**Problem description:**
Word for word, reproduce every line of the data below.

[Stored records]
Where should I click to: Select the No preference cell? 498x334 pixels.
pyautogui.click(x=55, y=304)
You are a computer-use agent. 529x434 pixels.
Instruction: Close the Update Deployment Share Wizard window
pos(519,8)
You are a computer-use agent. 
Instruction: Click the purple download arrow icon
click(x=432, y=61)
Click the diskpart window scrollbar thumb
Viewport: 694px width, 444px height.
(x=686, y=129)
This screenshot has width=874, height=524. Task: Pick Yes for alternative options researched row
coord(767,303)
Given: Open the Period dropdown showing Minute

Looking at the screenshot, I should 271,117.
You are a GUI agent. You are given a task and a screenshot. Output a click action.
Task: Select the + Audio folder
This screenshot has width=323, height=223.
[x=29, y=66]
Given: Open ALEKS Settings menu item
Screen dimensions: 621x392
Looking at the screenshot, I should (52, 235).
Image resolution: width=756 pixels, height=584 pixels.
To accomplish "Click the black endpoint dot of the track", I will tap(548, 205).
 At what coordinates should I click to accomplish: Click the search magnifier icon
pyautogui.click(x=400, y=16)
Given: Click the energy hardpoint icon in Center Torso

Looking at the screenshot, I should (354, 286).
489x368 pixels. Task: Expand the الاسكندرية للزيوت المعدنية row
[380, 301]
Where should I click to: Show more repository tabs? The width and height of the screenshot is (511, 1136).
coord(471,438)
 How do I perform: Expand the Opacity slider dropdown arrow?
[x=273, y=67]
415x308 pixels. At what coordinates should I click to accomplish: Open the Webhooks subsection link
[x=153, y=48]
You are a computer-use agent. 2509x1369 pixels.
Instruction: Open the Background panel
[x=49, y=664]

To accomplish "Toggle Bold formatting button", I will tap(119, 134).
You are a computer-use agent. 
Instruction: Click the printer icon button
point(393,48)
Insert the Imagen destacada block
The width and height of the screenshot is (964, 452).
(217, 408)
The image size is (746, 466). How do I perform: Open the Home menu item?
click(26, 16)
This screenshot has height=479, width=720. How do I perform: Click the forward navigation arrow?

**Output:**
Where should I click to: Select the No preference cell? 498x334 pixels.
pyautogui.click(x=55, y=304)
You are a computer-use agent. 529x434 pixels.
Instruction: Close the Update Deployment Share Wizard window
pos(519,8)
You are a computer-use agent. 
Instruction: Click the purple download arrow icon
click(x=432, y=61)
Click the diskpart window scrollbar thumb
Viewport: 694px width, 444px height.
(x=686, y=129)
This screenshot has width=874, height=524. Task: Pick Yes for alternative options researched row
coord(767,303)
Given: Open the Period dropdown showing Minute

Looking at the screenshot, I should 271,117.
You are a GUI agent. You are given a task and a screenshot. Output a click action.
Task: Select the + Audio folder
This screenshot has width=323, height=223.
[x=29, y=66]
Given: Open ALEKS Settings menu item
Screen dimensions: 621x392
Looking at the screenshot, I should (52, 235).
Image resolution: width=756 pixels, height=584 pixels.
To accomplish "Click the black endpoint dot of the track", I will tap(548, 205).
 At what coordinates should I click to accomplish: Click the search magnifier icon
pyautogui.click(x=400, y=16)
Given: Click the energy hardpoint icon in Center Torso

Looking at the screenshot, I should (354, 286).
489x368 pixels. Task: Expand the الاسكندرية للزيوت المعدنية row
[380, 301]
Where should I click to: Show more repository tabs? The width and height of the screenshot is (511, 1136).
coord(471,438)
 How do I perform: Expand the Opacity slider dropdown arrow?
[x=273, y=67]
415x308 pixels. At what coordinates should I click to accomplish: Open the Webhooks subsection link
[x=153, y=48]
You are a computer-use agent. 2509x1369 pixels.
Instruction: Open the Background panel
[x=49, y=664]

To accomplish "Toggle Bold formatting button", I will tap(119, 134).
You are a computer-use agent. 
Instruction: Click the printer icon button
point(393,48)
Insert the Imagen destacada block
The width and height of the screenshot is (964, 452).
(217, 408)
The image size is (746, 466). How do I perform: Open the Home menu item?
click(26, 16)
This screenshot has height=479, width=720. How do I perform: Click the forward navigation arrow?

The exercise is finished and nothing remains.